Un des griefs les plus odieux contre lequel les provinces flamandes aussi bien que les provinces wallonnes réclamèrent à si juste titre, un grief si bien compris par la diplomatie et par les nations européennes, un grief si justement constate et caractérisé par M. Nothomb, dans son Essai sur la révolution belge, ce grief devrait être effacé dans les pages du manifeste de notre indépendance et de notre nationalité pour le bon plaisir de quelques hommes qui, lors de la lutte, ne s’associaient pas à nos réclamations aussi justes qu’énergiques ! Dans ce cas, qui répondra de cet acte insensé qui doit nécessairement exposer la Belgique à la risée du monde tout entier? Un journal flamand, en parlant en 1840, de cette première lutte et contre le système de la commission, porta à 150,000 le nombre des flamands qui pétitionnèrent pour obtenir l’abolition du hollandais et le libre usage du flamand. Voudrait-on blesser de nouveau et gratuitement toutes les sympathies, les affections les plus intimes du pays pour plaire à une faction dont le principal noyau est à Gand ?
Aussi il n’est pas d’homme d’Etat qui n’attache une immense importance à une langue propre pour maintenir la nationalité et l’indépendance, si souvent menacées et exposées à la ruine.

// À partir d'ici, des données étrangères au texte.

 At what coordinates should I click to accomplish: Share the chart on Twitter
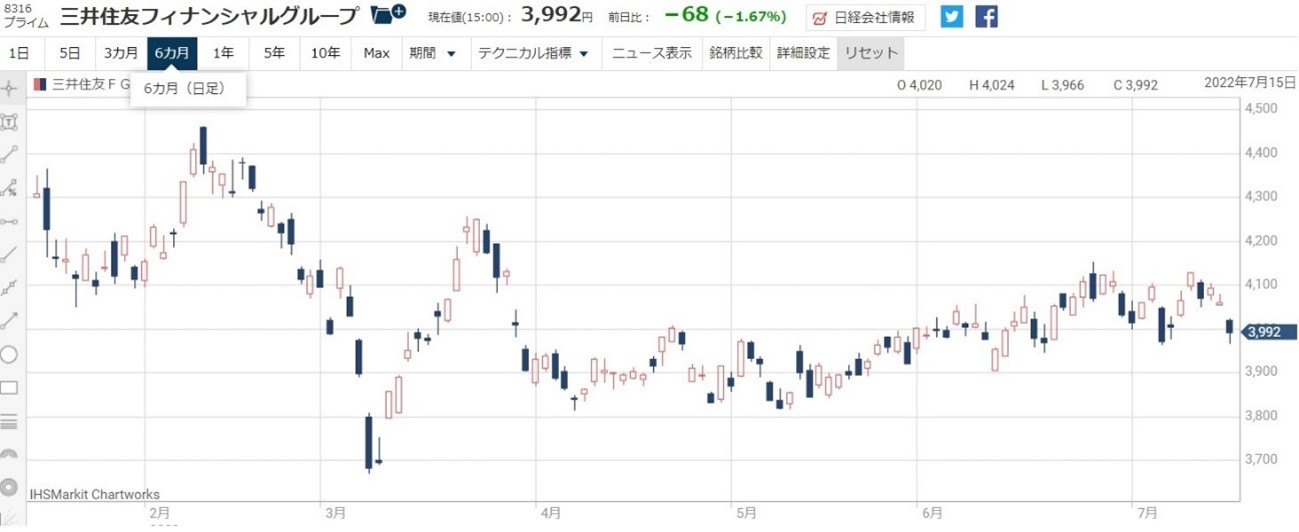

Il me reste la question constitutionnelle qui, elle seule, provoque le retrait de l’arrêté du 1er janvier. Elle est simple et claire. Voici le texte de l’article 23 de la constitution : Il a été directement rédigé contre la possibilité de renouveler le grief contre lequel la Belgique dominée par la Hollande réclamait. « L’emploi des langues usitées, en Belgique, dit cet article, est facultatif; il ne peut être réglé que par la loi et seulement pour les actes de l’autorité publique et pour les affaires judiciaires. » L’emploi de la langue flamande ou hollandaise est donc facultatif pour l’enseignement, pour la presse, pour toutes les écritures, excepté pour le cas où il s’agirait de régler l’emploi de ces langues usitées pour les actes de l’autorité publique et pour les affaires judiciaires. Or; M. le ministre de la justice ni aucun membre de la chambre ne contestera, je pense, que le bulletin des lois et arrêtés ne soit un acte de l’autorité publique. Si ce fait est incontestable, il en résulte directement, d’après le texte formel de la constitution, que l’emploi des langues usitées en Belgique, s’il est réglé pour le Bulletin des lois et arrêtés, doit l’être par la loi et non par arrêté. C’est même pour garantir le pays contre les abus possibles des arrêtés que la constitution a stipule formellement. D’un autre côté, il résulte évidemment du texte des considérants et des articles de l’arrêté du 1er janvier que le ministre de la justice règle l’emploi d’une des langues usitées en Belgique pour un acte d’autorité publique.
Je ne parlerai pas, messieurs, des intérêts d’un grand nombre d’auteurs, d’imprimeurs et libraires que l’arrêté du 1er janvier a sensiblement froissés. Cette observation doit sauter aux yeux de tout le monde. La langue flamande étant en possession paisible de la rédaction du Bulletin des lois, et rassurés par la lettre de M. de Theux dont j’ai donné lecture, ils se sont livrés à leurs spéculations mercantiles sans arrière-pensée. Leur bonne foi a été trompée.
Je n’entamerai pas non plus, en ce moment, la question de l’enseignement public de la langue flamande dans les écoles du gouvernement. Cet enseignement, comme chacun sait, doit rester libre. Je me réserve de toucher à cette question, soit ultérieurement dans la discussion générale, soit à l’article spécial de l’enseignement primaire et de signaler les abus qui m’ont été rapportés.